Exercise: Would you retype the line that contains "You are a computer-use agent." and all lines following it to the end of the entries below, exactly and without pictures?

___ Input data

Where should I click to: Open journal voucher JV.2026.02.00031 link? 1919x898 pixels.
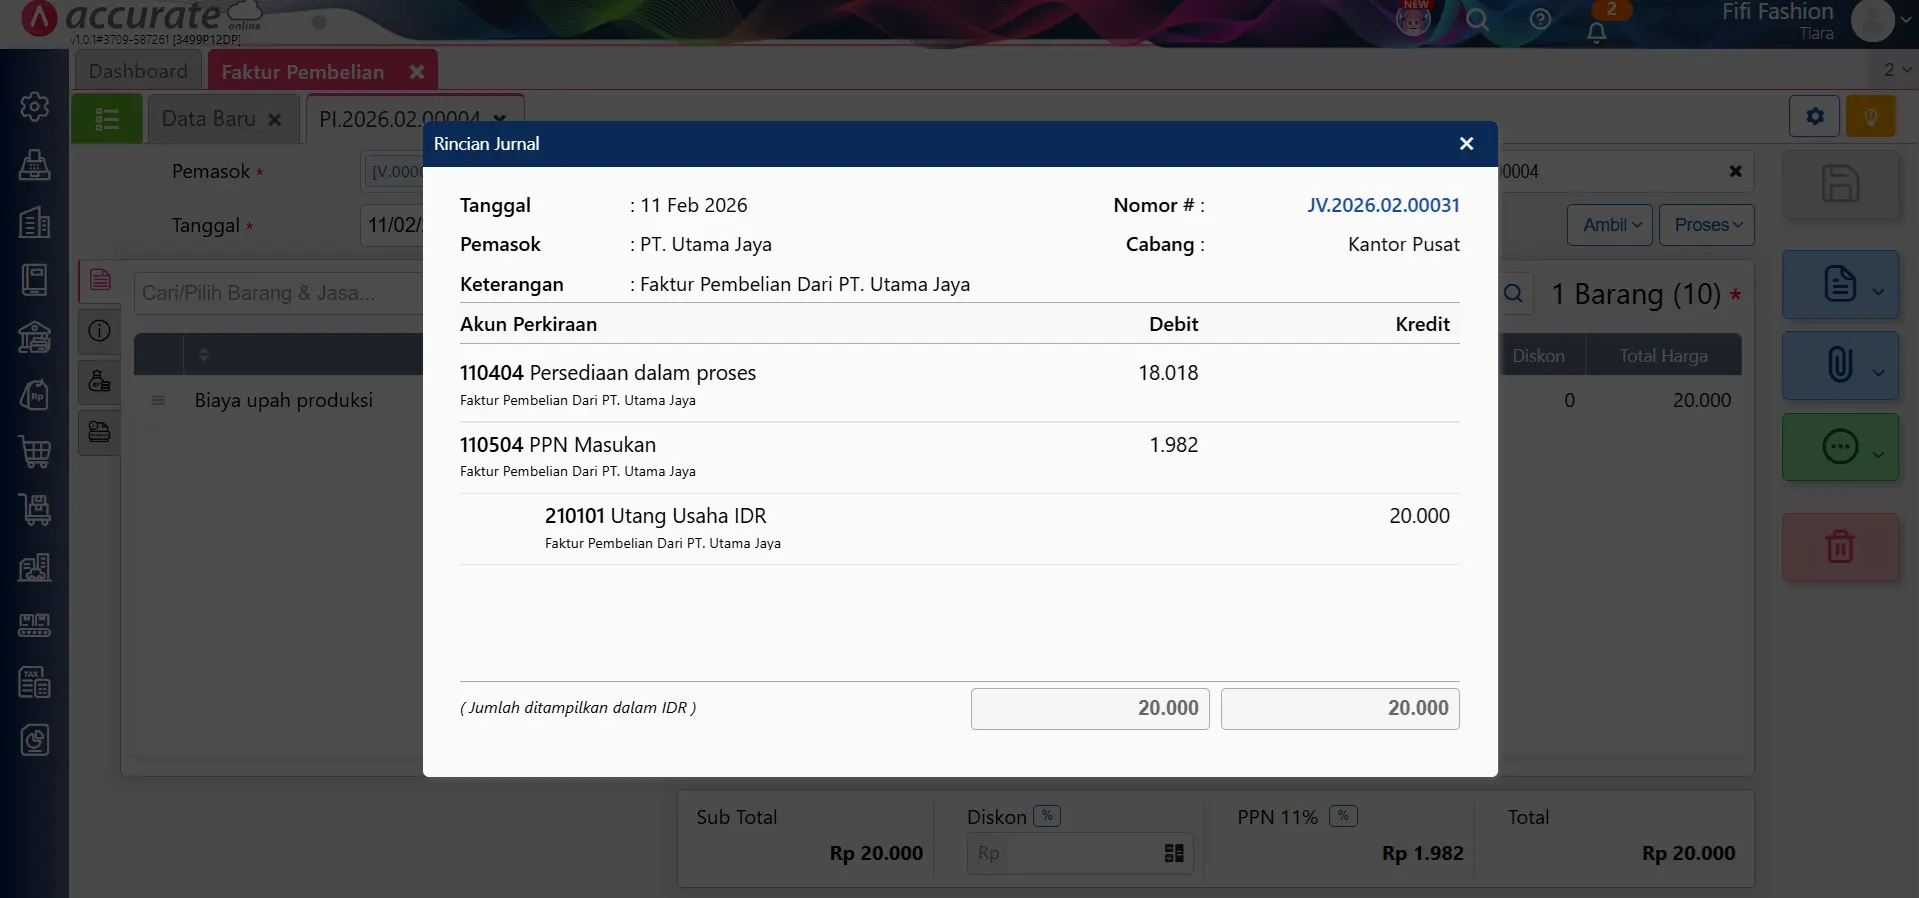1383,205
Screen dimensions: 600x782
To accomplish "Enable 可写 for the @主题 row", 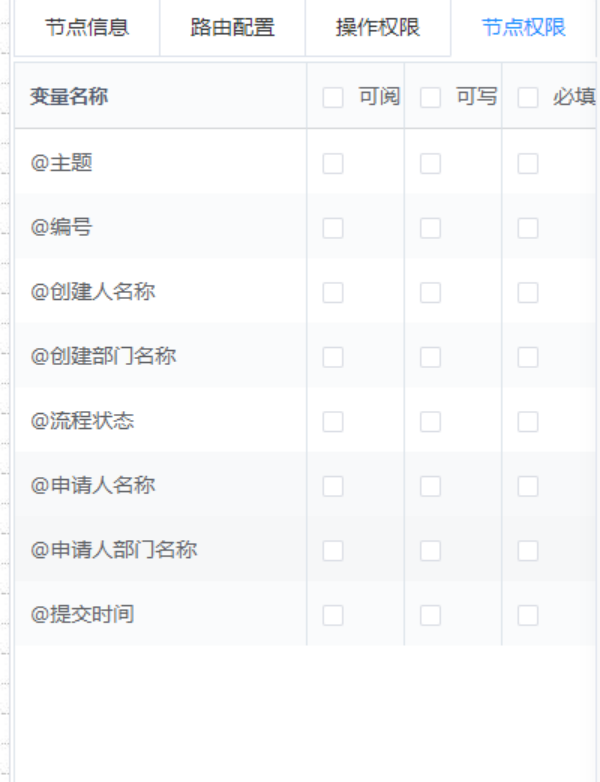I will coord(430,164).
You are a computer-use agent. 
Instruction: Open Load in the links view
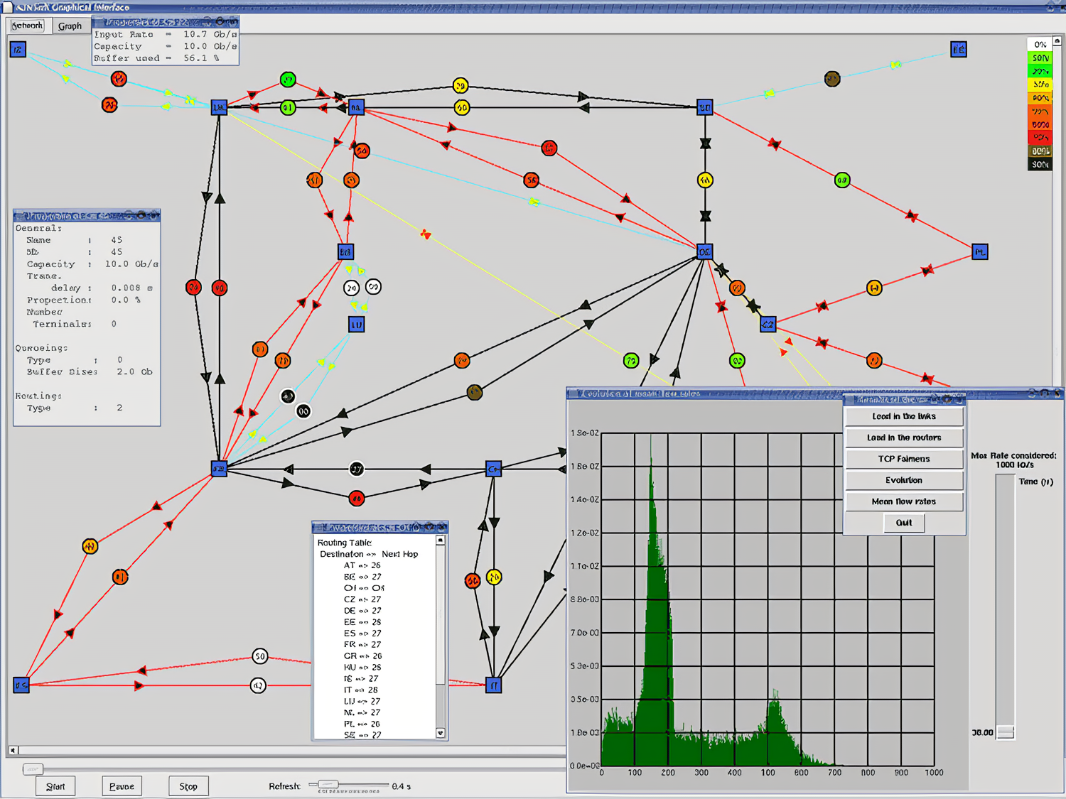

______

Answer to this task:
You are a computer-use agent. 
Instruction: Open Load in the links view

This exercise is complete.